HomeOmbre et lumièreLIBERATION DU CONSEIL DE L’ENTENTE PAR LE RSP : Re-sanctifier ces hauts lieux

LIBERATION DU CONSEIL DE L’ENTENTE PAR LE RSP : Re-sanctifier ces hauts lieux


L’après-putsch est marqué par la prise de mesures fortes allant dans le sens des aspirations du peuple burkinabè. Le président de la Transition, Michel Kafando, en avait donné le ton dans sa première adresse à la Nation, dès qu’il avait retrouvé la plénitude de ses fonctions. Au nombre de ces mesures qui sonnent comme la fin d’une ère, l’on peut, sans grand risque de se tromper, citer la libération par le RSP du Conseil de l’entente, du nom de cette organisation sous-régionale ouest-africaine, la première du genre, créée en mai 1959, à l’initiative du président Houphouet Boigny, à l’effet de servir d’instrument de solidarité financière et diplomatique des pays membres, à savoir le Burkina Faso, la Côte d’Ivoire, le Bénin et le Niger. Le Togo a rejoint ces 4 pays en 1966. Notre pays, le Burkina Faso, avait eu l’honneur d’en abriter le siège. Les vicissitudes de l’histoire politique du pays des hommes intègres avaient fini par transformer ce siège en un haut lieu qui évoque tout, sauf les raisons pour lesquelles le Conseil de l’Entente avait été créé. Et cela a une histoire dont l’élément déclencheur remonte en 1983. Cette année là, les révolutionnaires conduits par Thomas Sankara, sur un coup de tête, décident d’en faire leur quartier général. Depuis lors, le siège du Conseil de l’entente, rebaptisé par l’imaginaire collectif « conseil » tout court, rime avec arbitraire, tortures, procès expéditifs, exécutions sommaires, intrigues. Bref, tout ce qui s’apparente à la barbarie humaine. Et les premiers éléments qui étaient à la manœuvre étaient d’abord des soldats venus du célèbre CNEC de Pô (Centre national d’entraînement commando). Ensuite, le fameux RSP (Régiment de sécurité présidentielle) y a installé ses pénates. Et les choses évoluèrent, comme l’on pouvait s’y attendre, de Charybde en Scylla. La soldatesque y sévissait sans modération, encouragée en cela par des chefs dont la plupart était imperméables à tout discours sur les droits humains. De ce fait, la mort était facile au Conseil. Pour un oui ou pour un non, l’on pouvait passer de vie à trépas. Bien des Burkinabè y ont été trucidés sans autre forme de procès et pour certains, après avoir subi des tortures dignes des kmers rouges de Pol Pot.

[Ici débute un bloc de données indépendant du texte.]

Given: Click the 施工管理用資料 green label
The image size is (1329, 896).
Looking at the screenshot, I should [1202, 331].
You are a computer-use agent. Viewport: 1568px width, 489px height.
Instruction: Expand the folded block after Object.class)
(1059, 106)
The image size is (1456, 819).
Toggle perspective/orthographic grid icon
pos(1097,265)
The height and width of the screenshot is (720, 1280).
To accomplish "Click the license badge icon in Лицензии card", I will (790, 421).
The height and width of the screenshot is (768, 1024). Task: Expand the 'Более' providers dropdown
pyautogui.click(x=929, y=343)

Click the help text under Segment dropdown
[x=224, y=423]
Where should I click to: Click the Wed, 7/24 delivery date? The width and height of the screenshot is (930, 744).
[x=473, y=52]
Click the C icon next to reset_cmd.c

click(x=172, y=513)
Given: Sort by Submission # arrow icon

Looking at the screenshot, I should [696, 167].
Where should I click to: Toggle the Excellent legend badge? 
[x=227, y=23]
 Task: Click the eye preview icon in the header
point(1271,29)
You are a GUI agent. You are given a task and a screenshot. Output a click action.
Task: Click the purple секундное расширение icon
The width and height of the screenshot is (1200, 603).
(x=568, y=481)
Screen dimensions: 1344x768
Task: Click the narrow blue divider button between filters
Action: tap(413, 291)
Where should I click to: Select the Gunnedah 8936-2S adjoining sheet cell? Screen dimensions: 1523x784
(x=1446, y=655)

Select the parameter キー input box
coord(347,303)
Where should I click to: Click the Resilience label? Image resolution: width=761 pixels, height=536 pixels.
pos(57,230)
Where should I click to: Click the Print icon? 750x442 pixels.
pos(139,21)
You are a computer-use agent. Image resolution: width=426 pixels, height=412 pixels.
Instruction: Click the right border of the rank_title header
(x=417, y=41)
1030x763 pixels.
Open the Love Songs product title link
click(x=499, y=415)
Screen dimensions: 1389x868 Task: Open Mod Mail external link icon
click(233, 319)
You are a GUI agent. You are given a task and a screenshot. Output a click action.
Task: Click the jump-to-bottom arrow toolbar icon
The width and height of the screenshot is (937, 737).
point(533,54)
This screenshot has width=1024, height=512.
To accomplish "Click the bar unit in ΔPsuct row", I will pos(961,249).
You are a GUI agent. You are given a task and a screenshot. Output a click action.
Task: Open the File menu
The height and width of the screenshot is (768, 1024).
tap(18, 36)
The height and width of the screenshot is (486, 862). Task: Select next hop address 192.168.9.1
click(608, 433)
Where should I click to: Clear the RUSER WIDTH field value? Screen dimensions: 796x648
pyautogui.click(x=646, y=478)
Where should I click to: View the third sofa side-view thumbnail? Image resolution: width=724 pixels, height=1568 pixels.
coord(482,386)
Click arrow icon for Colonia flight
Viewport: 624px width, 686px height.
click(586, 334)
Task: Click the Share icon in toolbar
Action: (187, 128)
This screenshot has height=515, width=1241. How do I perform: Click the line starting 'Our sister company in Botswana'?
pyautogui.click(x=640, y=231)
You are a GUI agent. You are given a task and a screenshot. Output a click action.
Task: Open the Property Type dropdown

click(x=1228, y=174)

La libération du Conseil de l’Entente par le RSP sonne comme un pas décisif en direction de l’Etat de droit

Nous ne pouvons pas nous risquer à dresser une liste des suppliciés et de tous ceux qui ont poussé leur dernier soupir en ces lieux emblématiques de la terreur, de peur d’en oublier. Mais il est évident que si les Burkinabè veulent aller à la réconciliation, la vraie, l’on ne peut pas passer par pertes et profits toutes ces victimes du conseil. En attendant que le temps permette aux Burkinabè d’accéder et d’élucider toutes les zones d’ombre du Conseil, l’on peut déjà se réjouir de voir les éléments du RSP faire leurs paquetages pour libérer les lieux. Cela, psychologiquement et politiquement, a une portée inestimable. En effet, les Burkinabè pourront y voir la fin d’une période de traumatisme et de soupirs. Politiquement, la libération du Conseil de l’Entente par le RSP sonne comme un pas décisif en direction de l’Etat de droit et de la démocratie. Il reste à souhaiter que cette dynamique qui a été enclenchée grâce à la résistance du peuple burkinabè face au putsch du Général Diendéré, puisse atteindre sa vitesse de croisière au point de tourner définitivement la page du pouvoir kaki et des régimes d’exception qui ont tant fait de mal au Burkina. Cela dit, ce passé politique douloureux de notre pays, incarné par le Conseil, doit être enseigné aux générations présentes et à venir, de manière à susciter en elles le dégoût et le rejet de toutes les contre-valeurs qui avaient pignon sur rue au Conseil et dont se vantaient certains héros négatifs de notre histoire politique. De ce point de vue, l’on peut suggérer que les locaux du Conseil de l’Entente, à défaut d’être restitués à leurs propriétaires, soient transformés en musée. Car, pour la renaissance démocratique du Burkina, il est impératif de re-sanctifier ces hauts lieux dont la vocation initiale avait été détournée par des individus pour en faire un endroit où ils laissaient libre cours à leurs pulsions mortifères. Cette re-sanctification, de toute évidence, doit passer d’abord par une exorcisation des lieux.